Indian Air Force With Rafale Has Plan To Take The Fight To China
The Indian Air Force has the capacity and capability to bring the fight to Han China, way beyond occupied Tibet and Xinjiang
The IAF strategy to counter possible offensive from China has been fine tuned to an art form and put to practice through more than 6,000 sorties alone on the eastern front during Exercise Gagan Shakti.
While the Indian Air Force (IAF) plan against the threat of Chinese Air Force remains classified, the basic strategy against People’s Liberation Army (PLA) was put to test very successfully during 2018 Gagan Shakti pan-India air exercises. The strategy is simple: Disperse, Absorb, Recoup and Retaliate.
Air warriors like Air Chief Marshal Birender Singh Dhanoa (Retd) know that the Chinese will launch a barrage of early long range missile strikes against Indian air bases to incapacitate them. However, according to a March 2020 Belfer Centre Study of Harvard Kennedy School, this is easier said than done.
The study quotes a senior IAF officer saying that the Chinese need 220 ballistic missiles to keep one airfield shut for 24 hours.
“This will not make any difference to IAF operations in the east or the west since the Force has a large number of other airfields (from Leh to Pasighat) to operate from. If the PLA air force attacks just three air bases, it will require 660 ballistic missiles per day for attacking the runway and taxi track alone. China’s stock of 1,000-1,200 medium range ballistic missiles or short range ballistic missiles will be over in three days with no other major target system like command and communication centres or air defence units being addressed,” the study says.
While recognising the rocket threat from China, the IAF strategy has been fine tuned to an art form and put to practice through more than 6,000 sorties alone on the eastern front during Exercise Gagan Shakti. “The moment the red flag is up, we will disperse the aircraft from the designated fields to all along the border with China with sufficient ammunition in those bases to take care of the air operations,” said a serving Air Force commander.
The next step in the Indian counter strategy is to absorb the attack at the air bases and quickly repair the runway and the taxiway. It is understood that the IAF has the capacity to repair the runway and get the air base operational within four to six hours. “We don’t have either the US Patriot anti missile system or the Israeli Iron Dome system. But have a proven capacity, tested under Gagan Shakti to repair the runways within six hours maximum,” said the IAF officer.

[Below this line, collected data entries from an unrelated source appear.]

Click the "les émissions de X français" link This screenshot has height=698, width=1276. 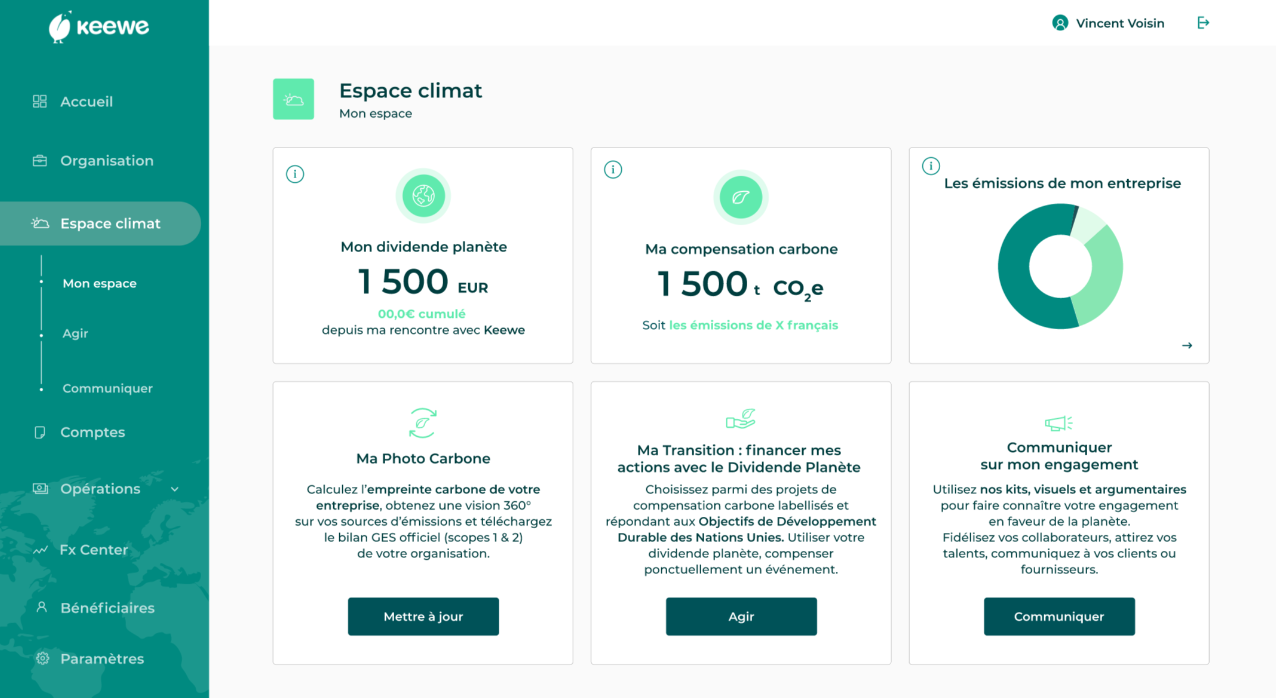753,325
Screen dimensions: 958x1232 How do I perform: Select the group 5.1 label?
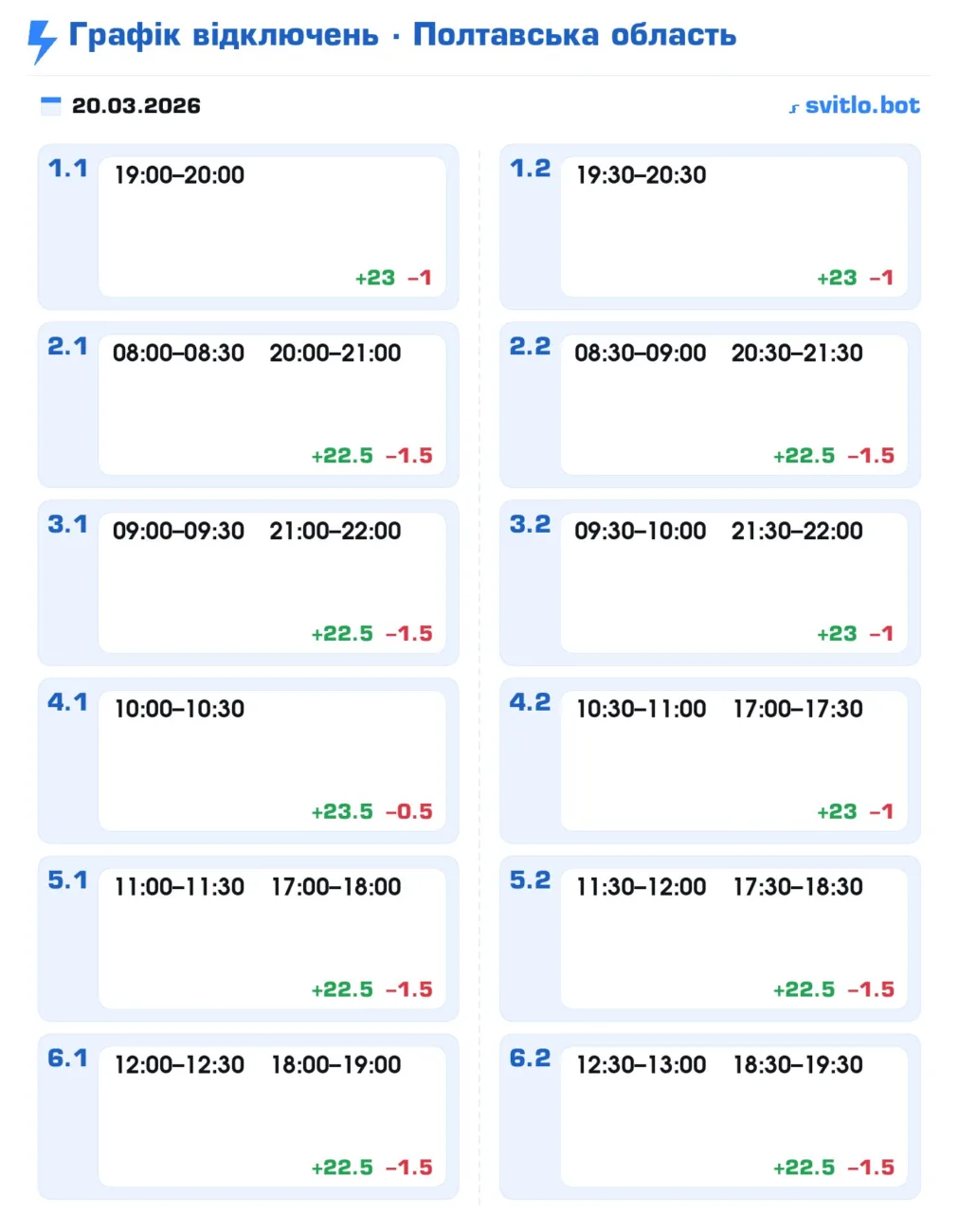67,880
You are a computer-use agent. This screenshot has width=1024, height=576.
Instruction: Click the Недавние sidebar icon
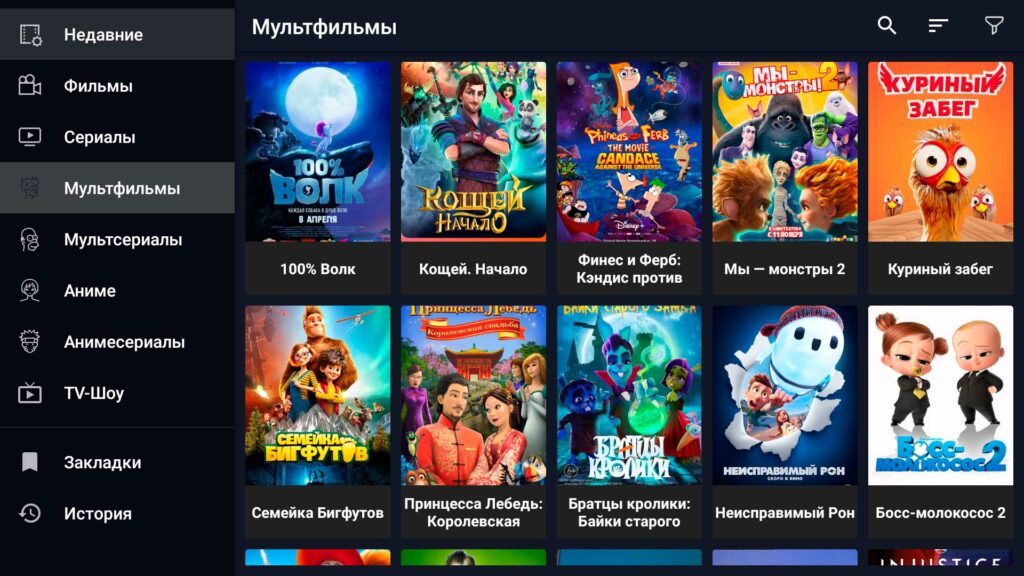click(30, 35)
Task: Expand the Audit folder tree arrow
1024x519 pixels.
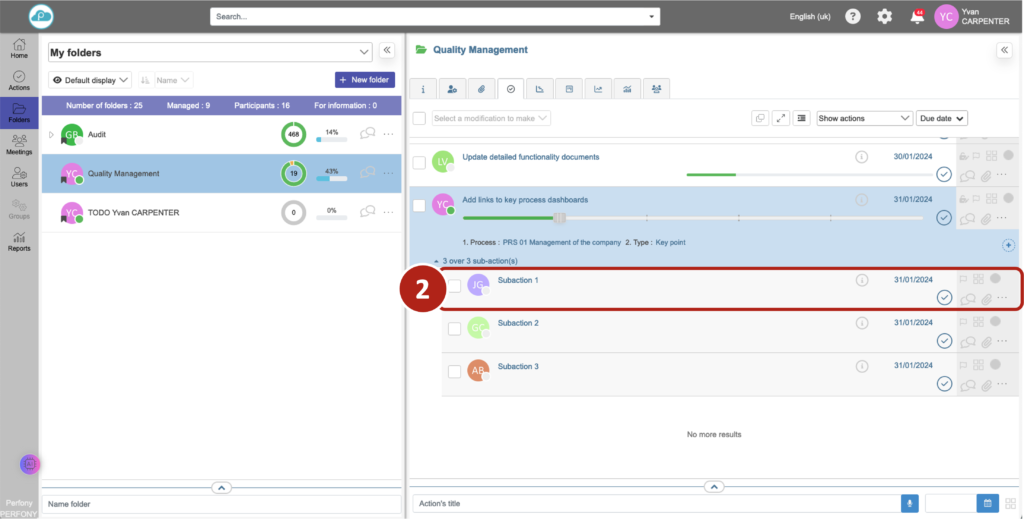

Former Air Chief Dhanoa explains it by saying that even if Chabua, Tezpur, Leh, Adampur air bases are down, the dispersed aircraft will start operating from other bases like Bareilly, Dimapur, Kanpur and Gorakhpur and a dozen of other airfields. “The next steps are to recoup and then retaliate,” he said.
During the 2018 Gagan Shakti exercise, then defence minister Nirmala Sitharaman and then air chief Dhanoa landed at Pasighat advanced landing ground with a Su-30 taking off from the new air strip.
While the Chinese rocket attack will damage the Indian air bases, the inherent problem of rocket attack is that it is a one-time attack and there is a limitation on the warhead load.
“Just as the Chinese have the missile ranges to reach any corner of India, the reverse is equally true with the Agni-V missile ready and operational. To add to this the Indian manned fighters like Rafale and Sukhoi carry over 30 tons of ordnance to be delivered with pin-pointed accuracy. Compare this to a 100 kg warhead on a missile and you get an answer to what is more lethal,” said a senior IAF officer.
Even though the Chinese military propaganda is on a full swing with so called use of powerful ammunition, the fact is that IAF has both the capacity and capability to bring the fight to Han China, way beyond occupied Tibet and Xinjiang.